Source data below:

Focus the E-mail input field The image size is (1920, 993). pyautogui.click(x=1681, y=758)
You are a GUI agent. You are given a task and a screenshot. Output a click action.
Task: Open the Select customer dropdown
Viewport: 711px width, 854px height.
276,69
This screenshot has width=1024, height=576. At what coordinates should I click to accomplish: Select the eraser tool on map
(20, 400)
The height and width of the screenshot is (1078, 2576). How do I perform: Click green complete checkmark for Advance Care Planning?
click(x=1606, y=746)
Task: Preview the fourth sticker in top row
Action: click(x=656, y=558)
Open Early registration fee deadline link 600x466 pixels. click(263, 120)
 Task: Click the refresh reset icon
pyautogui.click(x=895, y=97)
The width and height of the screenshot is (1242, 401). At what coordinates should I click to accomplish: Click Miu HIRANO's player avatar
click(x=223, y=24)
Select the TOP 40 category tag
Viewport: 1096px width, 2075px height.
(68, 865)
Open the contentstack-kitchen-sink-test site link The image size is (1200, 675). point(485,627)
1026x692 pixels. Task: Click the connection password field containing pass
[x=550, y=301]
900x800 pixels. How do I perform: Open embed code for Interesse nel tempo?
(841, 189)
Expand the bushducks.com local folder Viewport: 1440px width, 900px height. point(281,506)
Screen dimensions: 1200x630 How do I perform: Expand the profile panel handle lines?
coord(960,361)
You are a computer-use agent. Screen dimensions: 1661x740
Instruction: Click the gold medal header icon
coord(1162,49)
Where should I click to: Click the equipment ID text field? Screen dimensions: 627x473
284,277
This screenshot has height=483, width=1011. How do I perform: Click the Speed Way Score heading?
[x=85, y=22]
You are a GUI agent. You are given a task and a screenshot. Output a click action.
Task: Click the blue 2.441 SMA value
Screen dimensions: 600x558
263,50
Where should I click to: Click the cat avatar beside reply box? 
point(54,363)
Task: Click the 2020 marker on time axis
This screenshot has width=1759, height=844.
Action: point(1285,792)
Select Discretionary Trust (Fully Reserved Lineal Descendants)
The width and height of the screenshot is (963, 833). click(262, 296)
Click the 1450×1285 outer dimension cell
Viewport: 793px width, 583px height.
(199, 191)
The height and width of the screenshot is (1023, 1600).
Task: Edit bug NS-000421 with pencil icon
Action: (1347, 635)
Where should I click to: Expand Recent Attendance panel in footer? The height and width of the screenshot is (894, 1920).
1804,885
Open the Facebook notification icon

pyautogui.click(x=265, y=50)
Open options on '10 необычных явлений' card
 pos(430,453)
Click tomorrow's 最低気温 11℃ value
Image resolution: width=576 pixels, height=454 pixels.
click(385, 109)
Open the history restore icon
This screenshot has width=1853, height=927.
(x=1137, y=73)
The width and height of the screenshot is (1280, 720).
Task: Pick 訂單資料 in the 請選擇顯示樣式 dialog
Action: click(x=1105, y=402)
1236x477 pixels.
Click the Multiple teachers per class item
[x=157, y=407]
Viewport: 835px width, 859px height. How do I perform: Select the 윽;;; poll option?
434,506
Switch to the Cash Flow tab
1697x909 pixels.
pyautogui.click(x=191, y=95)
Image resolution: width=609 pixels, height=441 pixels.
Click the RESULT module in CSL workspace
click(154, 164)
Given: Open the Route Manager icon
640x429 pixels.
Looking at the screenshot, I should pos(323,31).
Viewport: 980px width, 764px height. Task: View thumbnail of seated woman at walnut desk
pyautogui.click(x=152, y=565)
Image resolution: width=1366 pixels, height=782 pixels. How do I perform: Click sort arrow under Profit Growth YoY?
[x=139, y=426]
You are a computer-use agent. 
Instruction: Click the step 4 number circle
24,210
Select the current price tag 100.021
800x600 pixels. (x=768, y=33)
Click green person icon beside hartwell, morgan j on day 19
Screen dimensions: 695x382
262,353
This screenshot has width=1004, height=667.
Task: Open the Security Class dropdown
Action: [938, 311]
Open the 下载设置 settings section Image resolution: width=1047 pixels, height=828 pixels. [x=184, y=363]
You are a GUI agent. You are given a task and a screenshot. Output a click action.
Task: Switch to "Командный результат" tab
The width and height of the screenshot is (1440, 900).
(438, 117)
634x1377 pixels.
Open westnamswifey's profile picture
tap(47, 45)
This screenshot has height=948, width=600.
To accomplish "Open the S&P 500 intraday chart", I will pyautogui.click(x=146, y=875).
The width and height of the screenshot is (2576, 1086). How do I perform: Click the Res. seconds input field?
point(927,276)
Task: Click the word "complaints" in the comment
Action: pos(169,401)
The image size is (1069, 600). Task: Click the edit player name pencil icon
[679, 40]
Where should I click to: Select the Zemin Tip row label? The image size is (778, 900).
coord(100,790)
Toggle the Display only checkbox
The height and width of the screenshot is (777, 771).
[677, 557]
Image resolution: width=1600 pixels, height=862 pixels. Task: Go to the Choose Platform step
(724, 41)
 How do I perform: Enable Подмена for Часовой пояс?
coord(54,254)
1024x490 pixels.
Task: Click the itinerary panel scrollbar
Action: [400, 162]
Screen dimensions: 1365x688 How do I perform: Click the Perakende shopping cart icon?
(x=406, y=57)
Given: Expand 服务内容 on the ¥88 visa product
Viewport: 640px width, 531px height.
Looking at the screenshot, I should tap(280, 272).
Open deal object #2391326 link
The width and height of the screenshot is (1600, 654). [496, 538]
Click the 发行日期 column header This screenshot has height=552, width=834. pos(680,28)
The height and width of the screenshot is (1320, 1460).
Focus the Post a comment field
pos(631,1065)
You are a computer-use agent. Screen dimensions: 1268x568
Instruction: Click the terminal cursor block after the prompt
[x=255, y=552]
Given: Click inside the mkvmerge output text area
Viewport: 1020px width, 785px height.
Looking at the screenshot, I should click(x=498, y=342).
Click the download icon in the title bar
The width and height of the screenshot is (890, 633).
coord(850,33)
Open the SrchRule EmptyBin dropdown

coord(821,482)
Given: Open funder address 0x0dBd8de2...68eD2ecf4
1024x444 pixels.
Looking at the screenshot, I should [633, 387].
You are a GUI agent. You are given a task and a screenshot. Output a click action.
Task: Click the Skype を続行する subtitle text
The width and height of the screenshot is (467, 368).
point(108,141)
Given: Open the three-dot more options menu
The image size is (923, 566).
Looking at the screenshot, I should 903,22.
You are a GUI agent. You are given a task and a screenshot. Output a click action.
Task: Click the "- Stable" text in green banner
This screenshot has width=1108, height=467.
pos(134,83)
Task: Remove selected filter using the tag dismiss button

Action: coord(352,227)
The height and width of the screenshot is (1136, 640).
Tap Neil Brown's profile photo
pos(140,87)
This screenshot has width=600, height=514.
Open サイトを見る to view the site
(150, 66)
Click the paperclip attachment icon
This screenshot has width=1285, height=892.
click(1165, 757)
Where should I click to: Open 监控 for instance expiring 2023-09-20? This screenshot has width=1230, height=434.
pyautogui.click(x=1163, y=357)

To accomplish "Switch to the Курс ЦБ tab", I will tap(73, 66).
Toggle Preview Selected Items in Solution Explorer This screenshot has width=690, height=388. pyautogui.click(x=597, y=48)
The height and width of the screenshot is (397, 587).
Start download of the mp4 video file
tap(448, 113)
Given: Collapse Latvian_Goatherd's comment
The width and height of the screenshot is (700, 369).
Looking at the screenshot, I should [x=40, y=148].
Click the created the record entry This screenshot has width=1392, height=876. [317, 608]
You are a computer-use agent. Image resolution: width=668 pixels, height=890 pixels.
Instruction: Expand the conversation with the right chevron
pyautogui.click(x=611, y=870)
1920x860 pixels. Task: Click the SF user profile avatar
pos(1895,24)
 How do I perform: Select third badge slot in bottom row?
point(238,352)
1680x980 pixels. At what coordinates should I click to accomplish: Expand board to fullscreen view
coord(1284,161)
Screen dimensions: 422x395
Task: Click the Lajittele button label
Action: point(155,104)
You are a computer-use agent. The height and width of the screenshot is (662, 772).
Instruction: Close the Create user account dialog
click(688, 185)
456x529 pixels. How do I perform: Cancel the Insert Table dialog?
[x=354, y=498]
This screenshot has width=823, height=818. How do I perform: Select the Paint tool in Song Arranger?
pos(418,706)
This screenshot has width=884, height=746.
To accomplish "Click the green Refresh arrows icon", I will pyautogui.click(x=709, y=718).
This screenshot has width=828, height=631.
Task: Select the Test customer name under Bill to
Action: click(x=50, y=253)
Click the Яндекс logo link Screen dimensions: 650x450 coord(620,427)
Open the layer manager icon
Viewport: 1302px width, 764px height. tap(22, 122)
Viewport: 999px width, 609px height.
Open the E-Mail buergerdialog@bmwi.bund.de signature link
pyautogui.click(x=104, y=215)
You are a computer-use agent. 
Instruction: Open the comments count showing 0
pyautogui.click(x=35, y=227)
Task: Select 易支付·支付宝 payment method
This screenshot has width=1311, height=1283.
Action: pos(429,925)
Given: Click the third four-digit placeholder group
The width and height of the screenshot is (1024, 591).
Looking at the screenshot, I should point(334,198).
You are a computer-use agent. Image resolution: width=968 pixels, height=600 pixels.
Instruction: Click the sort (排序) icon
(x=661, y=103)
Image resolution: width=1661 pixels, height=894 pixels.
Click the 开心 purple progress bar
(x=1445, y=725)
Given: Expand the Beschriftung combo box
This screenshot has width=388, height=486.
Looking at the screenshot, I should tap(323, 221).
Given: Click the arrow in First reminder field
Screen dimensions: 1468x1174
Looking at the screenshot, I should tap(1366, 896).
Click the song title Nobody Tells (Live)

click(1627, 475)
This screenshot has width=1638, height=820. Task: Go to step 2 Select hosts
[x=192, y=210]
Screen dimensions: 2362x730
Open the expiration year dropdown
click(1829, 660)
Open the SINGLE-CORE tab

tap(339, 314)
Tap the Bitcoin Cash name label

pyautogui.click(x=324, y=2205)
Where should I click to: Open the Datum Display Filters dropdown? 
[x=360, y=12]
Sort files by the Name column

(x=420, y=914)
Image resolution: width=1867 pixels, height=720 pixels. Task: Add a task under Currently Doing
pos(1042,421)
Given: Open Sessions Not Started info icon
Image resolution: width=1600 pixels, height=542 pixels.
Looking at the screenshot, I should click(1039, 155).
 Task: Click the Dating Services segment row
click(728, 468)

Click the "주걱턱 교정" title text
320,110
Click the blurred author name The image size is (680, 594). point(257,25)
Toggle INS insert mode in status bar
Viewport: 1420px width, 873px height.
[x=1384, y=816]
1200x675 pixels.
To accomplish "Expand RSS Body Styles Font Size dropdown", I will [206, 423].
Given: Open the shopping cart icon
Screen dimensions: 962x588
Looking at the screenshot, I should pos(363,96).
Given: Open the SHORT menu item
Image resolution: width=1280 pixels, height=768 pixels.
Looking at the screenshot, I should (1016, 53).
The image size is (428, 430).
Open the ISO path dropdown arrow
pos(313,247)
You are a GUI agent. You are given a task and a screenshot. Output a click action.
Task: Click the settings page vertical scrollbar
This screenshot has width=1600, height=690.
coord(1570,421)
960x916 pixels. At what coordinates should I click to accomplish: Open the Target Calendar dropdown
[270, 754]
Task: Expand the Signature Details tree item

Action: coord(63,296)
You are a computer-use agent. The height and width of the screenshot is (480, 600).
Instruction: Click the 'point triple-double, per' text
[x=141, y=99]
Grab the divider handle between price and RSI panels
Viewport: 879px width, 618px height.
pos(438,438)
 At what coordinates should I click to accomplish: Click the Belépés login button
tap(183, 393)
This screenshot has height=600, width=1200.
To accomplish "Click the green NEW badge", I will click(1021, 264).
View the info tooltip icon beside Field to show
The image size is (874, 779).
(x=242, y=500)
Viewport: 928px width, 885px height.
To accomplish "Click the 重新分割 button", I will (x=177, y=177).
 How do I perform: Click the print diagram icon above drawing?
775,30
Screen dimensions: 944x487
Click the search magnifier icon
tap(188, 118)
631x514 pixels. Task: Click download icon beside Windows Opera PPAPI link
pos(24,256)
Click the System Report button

End of Source data.

What you return should be exactly the lines above, starting at the one with "The width and height of the screenshot is (467, 368)." and ending at the one with "Toggle Preview Selected", and nothing else.

Solution to this task:
The width and height of the screenshot is (467, 368).
point(108,141)
Given: Open the three-dot more options menu
The image size is (923, 566).
Looking at the screenshot, I should 903,22.
You are a GUI agent. You are given a task and a screenshot. Output a click action.
Task: Click the "- Stable" text in green banner
This screenshot has width=1108, height=467.
pos(134,83)
Task: Remove selected filter using the tag dismiss button

Action: coord(352,227)
The height and width of the screenshot is (1136, 640).
Tap Neil Brown's profile photo
pos(140,87)
This screenshot has width=600, height=514.
Open サイトを見る to view the site
(150, 66)
Click the paperclip attachment icon
This screenshot has width=1285, height=892.
click(1165, 757)
Where should I click to: Open 监控 for instance expiring 2023-09-20? This screenshot has width=1230, height=434.
pyautogui.click(x=1163, y=357)

To accomplish "Switch to the Курс ЦБ tab", I will tap(73, 66).
Toggle Preview Selected Items in Solution Explorer This screenshot has width=690, height=388. pyautogui.click(x=597, y=48)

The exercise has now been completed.